Influence spread in the overall network using Driver Based Seed Selection Methods is done by following a series of steps. Starting from identification of driver nodes from the networks, ranking of driver nodes based upon Random, Node Degree, Closeness Centrality, Betweenness Centrality, Kempe Ranking, Degree-Closeness-Betweenness Centralities combined. After ranking of driver nodes, we selected our seed set on the basis of percentage of nodes from that set. We run our LTM for different seed sets, namely for example 1%, 10%, 20%, 30%, 40% and 50%.
5.
Influence spread through Driver Nodes in communities of Networks is done by identifying driver nodes in communities. However, there was a challenge of getting the ultimate seed set that has representation from all the communities of the network. For this purpose, we devised our ranking approach that makes sure that at least one driver node is selected from each community of the network to make sure that the nodes in those communities can also be part of the influence process. For each of the driver based seed selection methods, we used one unified approach to further rank the nodes so that we are able to select at least one node from each of the communities.

4 Results and Analysis

Six novel network level seed selection methods (i.e. Driver-Random (DR), Driver-Degree (DD), Driver-Closeness (DC), Driver-Betweenness (DB), Driver-Kempe (DK) and Driver-Degree-Closeness-Betweenness (DDCB)) have been proposed and tested on synthetic and real world networks before in [22] and the results show that those methods outperform their non-driver based counterparts.
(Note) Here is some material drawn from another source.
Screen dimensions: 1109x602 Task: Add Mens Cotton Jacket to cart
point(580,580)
In this study, we use those methods but instead of selecting driver nodes from the global network, we propose a local approach where driver nodes are identified within the networks’ communities. We name the new methods by adding C (for community) to the previously proposed methods (i.e., DRC - Driver-Random-Community, DDC - Driver-Degree-Community, DCC - Driver-Closeness-Community, DBC - Driver-Betweenness-Community, DKC - Driver-Kempe-Community and DDCBC - Driver-Degree-Closeness-Betweenness-Community). Below, we compare community based driver seed selection methods to network based driver seed selection methods.

4.1 Results from Generated Networks

This section covers the results and analysis of the experiments performed on generated networks.
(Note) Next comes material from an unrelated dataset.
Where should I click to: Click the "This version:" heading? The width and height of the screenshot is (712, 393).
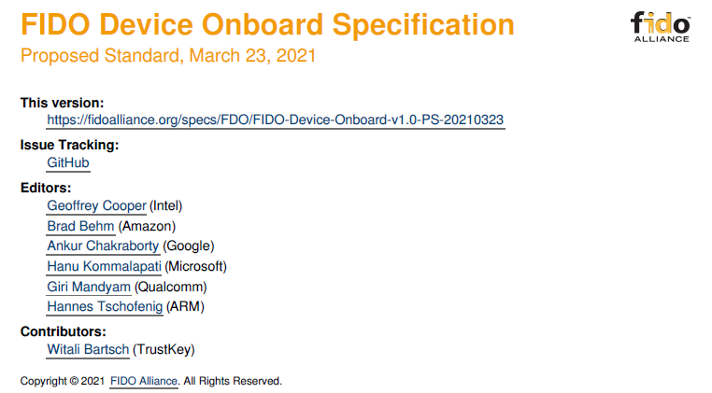[62, 103]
What is the Speed and Reach of the Influence Spread? First, we compare the percentage of nodes influenced for global-level driver based seed selection methods and local-level (community) driver based seed selection methods. We perform the analysis iteration by iteration to see which seed selection methods enable to achieve the highest coverage the fastest.

In Fig. 2, we can see trend-lines for all the seed selection methods (when seed set size is 1% of all the driver nodes) for random, small-world and scale-free networks. DDCBC method outperforms other methods in almost all the experimented cases. We can see a ‘head-start’ in the trend-line of DDCBC (represented in black colour) for all the networks when number of nodes in the network is 100 and number of edges is 800. This means that in only few iterations, DDCBC enables to influence more nodes than in the case of other seed selection methods.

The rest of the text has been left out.